Teller, H., Corbet, M., Mantilli, L., Gopakumar, G., Goddard, R., Thiel, W., et al. (2012). One-Point Binding Ligands for Asymmetric Gold Catalysis: Phosphoramidites with a TADDOL-Related but Acyclic Backbone. Journal of the American Chemical Society, 134(37), 15331-15342. doi:10.1021/ja303641p.
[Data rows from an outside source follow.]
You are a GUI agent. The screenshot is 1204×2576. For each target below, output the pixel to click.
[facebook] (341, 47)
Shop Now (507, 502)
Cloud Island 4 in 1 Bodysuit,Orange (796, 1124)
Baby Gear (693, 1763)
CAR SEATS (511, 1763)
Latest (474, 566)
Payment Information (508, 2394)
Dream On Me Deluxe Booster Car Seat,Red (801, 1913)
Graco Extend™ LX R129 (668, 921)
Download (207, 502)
Cite as: https://hdl.handle.net/11858/00-001M-0000-000F-F0ED-E

Abstract

Readily available phosphoramidites incorporating TADDOL-related diols with an acyclic backbone turned out to be excellent ligands for asymmetric gold catalysis, allowing a number of mechanistically different transformations to be performed with good to outstanding enantioselectivities. This includes [2 + 2] and [4 + 2] cycloadditions of ene-allenes, cycloisomerizations of enynes, hydroarylation reactions with formation of indolines, as well as intramolecular hydroaminations and hydroalkoxylations of allenes. Their preparative relevance is underscored by an application to an efficient synthesis of the antidepressive drug candidate (−)-GSK 1360707. The distinctive design element of the new ligands is their acyclic dimethyl ether backbone in lieu of the (isopropylidene) acetal moiety characteristic for traditional TADDOL’s. Crystallographic data in combination with computational studies allow the efficiency of the gold complexes endowed with such one-point binding ligands to be rationalized.